After the irrepressibly hip Elmore Leonard adaptation Out Of Sight, it looked as if Steven Soderbergh had finally emerged from the wilderness, ten years after flashing his calling card (Sex, Lies and Videotape).

It is testament to his apparent resolve to remain unfamous that a film as bemusing as The Limey should be his follow-up. Where Out Of Sight was sexy, intelligent and commercial, this is stilted, slight and, at best, truly bizarre.

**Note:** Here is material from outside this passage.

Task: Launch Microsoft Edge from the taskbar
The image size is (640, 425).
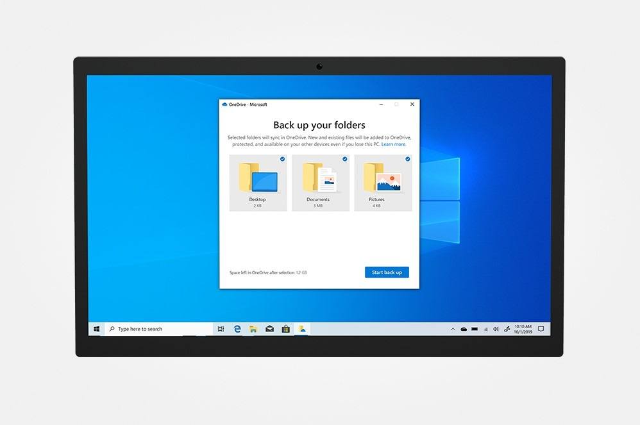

Terence Stamp, whose presence in any film is categorically always a pleasure, never a chore, plays Wilson, an ageing Cockney gangster who arrives, blinking, in sunny Los Angeles to avenge his daughter's death. The trail leads - pretty much straightaway - to slimy record producer, Terry Valentine (Fonda), and Wilson is soon meting out his East End brand of justice upon LA's badfolk.

The Limey is little more than a garden-variety fish-out-of-water yarn. It's like Lenny MacLean walked off the set of Lock, Stock And Two Smoking Barrels into the next Tarantino film: nice idea on paper, but an uneasy balance between brutal tension and outright comedy on screen.

Worse, it's unclear whether Stamp's outbursts are supposed to be funny or not, and in a script this leaden, you don't know who to trust. Wilson's dialogue bounces from anachronistic Americanism ("She wrote me" instead of "She wrote to me"), to improbable rhyming slang, which then has to be translated for the Yanks - very tiresome.

The iconic casting of two '60s has-beens, plus cultish supporting turns from Barry Newman and Joe Dallesandro, almost generate the required knowing wink, but the result remains a thinly-plotted, overstylised pantomime which runs out of juice as rapidly as a clockwork toy.

A thinly-plotted, overstylised pantomime which runs out of juice as rapidly as a clockwork toy.